As of November 20, China’s HRB 400 20mm dia rebar price, an indicator of market movement, had increased by Yuan 59/t on week to reach a one-year high of Yuan 4,174/t including the VAT.
Consequently, the price spread between rebar and steel scrap, for example, widened by Yuan 49.83/t on week to Yuan 1,503.38/t, Mysteel’s data shows.
“Our gross margins when producing rebar, for example, have increased to around Yuan 300/t whereas one month ago, they were only about Yuan 50/t,” an official with a Sichuan-based EAF mill in Southwest China confirmed.

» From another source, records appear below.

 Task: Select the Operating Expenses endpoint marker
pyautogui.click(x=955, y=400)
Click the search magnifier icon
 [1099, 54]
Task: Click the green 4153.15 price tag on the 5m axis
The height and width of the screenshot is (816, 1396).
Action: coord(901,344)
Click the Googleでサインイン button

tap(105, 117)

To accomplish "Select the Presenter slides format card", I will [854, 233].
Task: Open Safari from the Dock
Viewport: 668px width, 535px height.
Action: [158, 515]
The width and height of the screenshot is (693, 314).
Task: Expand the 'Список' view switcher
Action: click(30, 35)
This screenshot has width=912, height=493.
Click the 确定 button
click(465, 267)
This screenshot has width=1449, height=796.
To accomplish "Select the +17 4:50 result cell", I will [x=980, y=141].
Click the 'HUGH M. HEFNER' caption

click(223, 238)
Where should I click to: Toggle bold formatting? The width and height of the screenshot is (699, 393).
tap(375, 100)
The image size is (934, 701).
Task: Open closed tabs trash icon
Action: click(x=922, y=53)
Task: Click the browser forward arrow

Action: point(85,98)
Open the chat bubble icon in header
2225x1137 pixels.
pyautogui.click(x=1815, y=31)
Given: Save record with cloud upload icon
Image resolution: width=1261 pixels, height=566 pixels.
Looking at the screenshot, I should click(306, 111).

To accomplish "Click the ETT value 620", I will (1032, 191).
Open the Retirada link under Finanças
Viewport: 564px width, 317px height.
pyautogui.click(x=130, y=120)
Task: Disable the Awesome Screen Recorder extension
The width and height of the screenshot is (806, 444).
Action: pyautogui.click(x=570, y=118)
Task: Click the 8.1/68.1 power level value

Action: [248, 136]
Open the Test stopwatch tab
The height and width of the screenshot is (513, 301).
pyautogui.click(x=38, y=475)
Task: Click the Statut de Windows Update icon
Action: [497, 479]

“Meanwhile, we have raised our buying price for scrap with our traders – which we hope will prompt our suppliers to sell more scrap to us, rather than to the integrated mills, as we need to stock up more scrap materials for our near-term production and for winter, generally,” he added.
In tandem, as of November 19, total steel scrap stocks at the 61 Chinese steel plants Mysteel monitors weekly comprising both blast furnace and electric-arc-furnace mills increased for the third week, rising by another 372,500 tonne or 14.1% on week to 3 million tonnes.